- Objective:
Write out the rows below again with "sidebar" replaced by "navigation bar" and everything else unchanged, leaving out the pictures.

- Entries shown:
##############################

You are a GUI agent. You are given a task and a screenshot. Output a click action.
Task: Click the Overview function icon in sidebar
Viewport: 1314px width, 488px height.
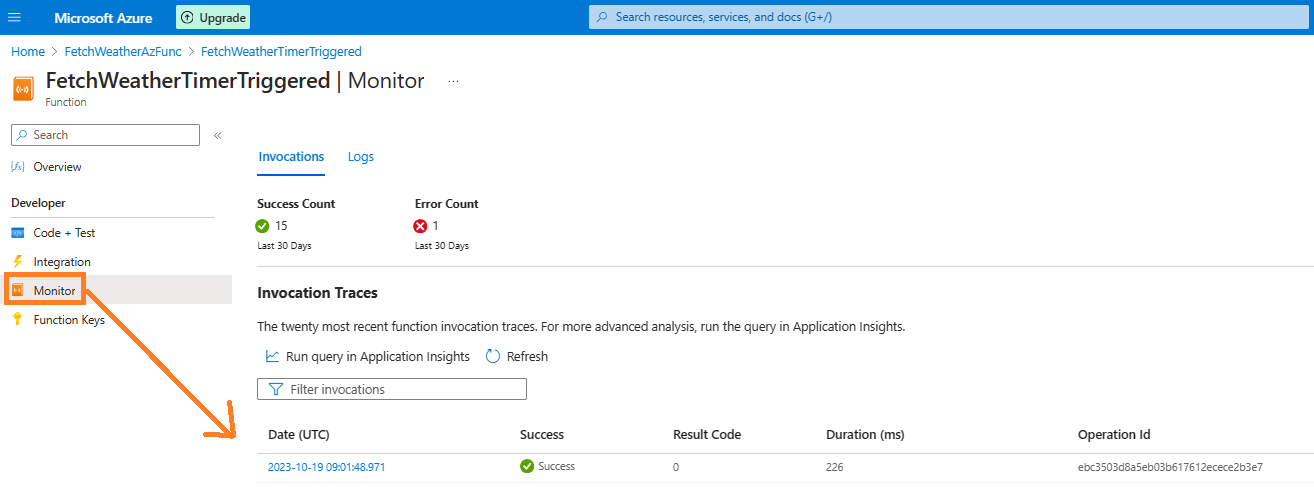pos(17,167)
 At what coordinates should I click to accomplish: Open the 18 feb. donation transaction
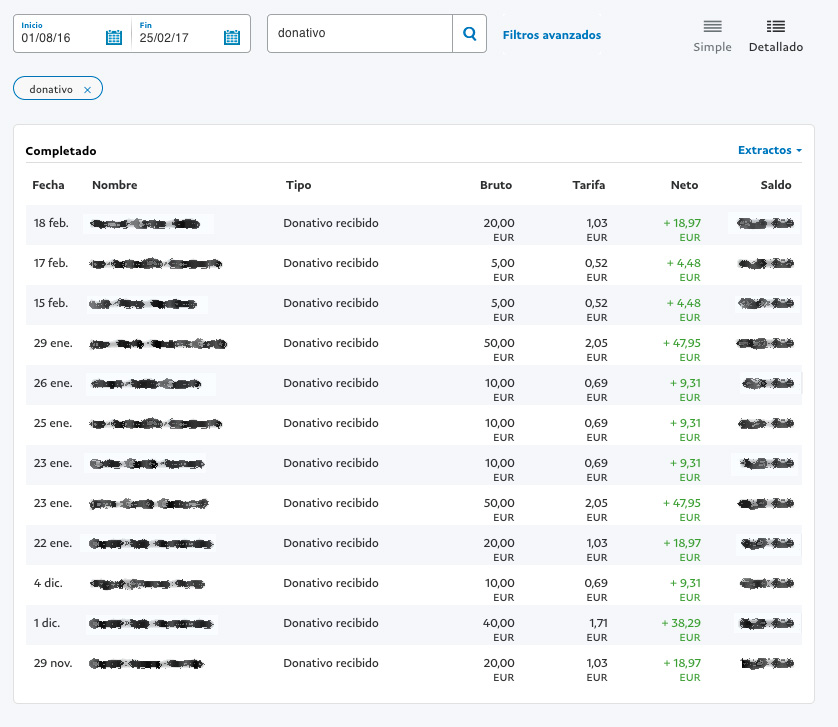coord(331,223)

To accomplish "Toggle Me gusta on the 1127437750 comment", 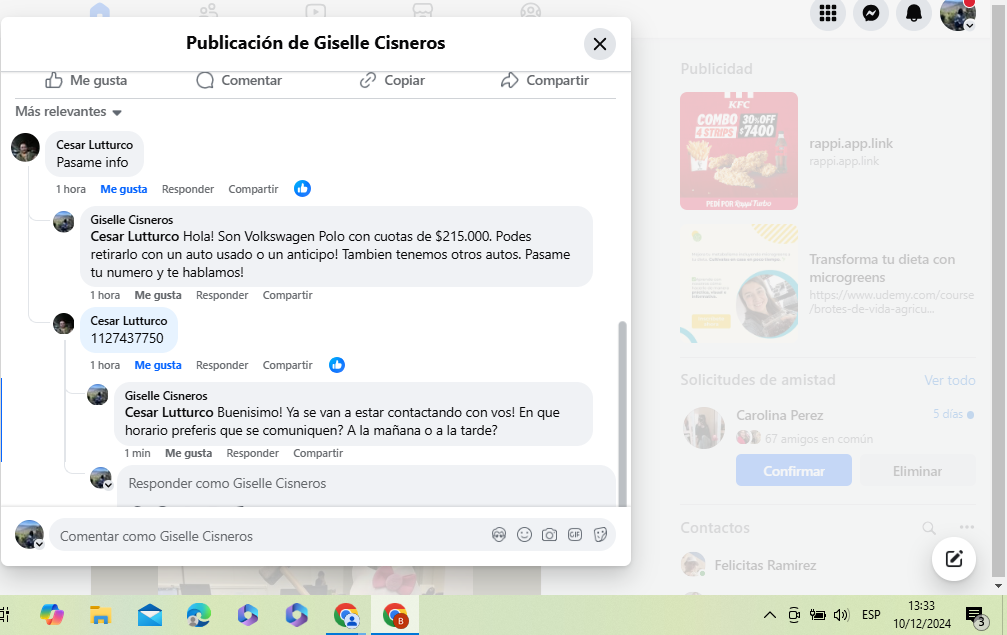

##############################

- Result:
You are a GUI agent. You are given a task and a screenshot. Output a click action.
Task: Click the Overview function icon in navigation bar
Viewport: 1314px width, 488px height.
pos(17,167)
 At what coordinates should I click to accomplish: Open the 18 feb. donation transaction
coord(331,223)

To accomplish "Toggle Me gusta on the 1127437750 comment", 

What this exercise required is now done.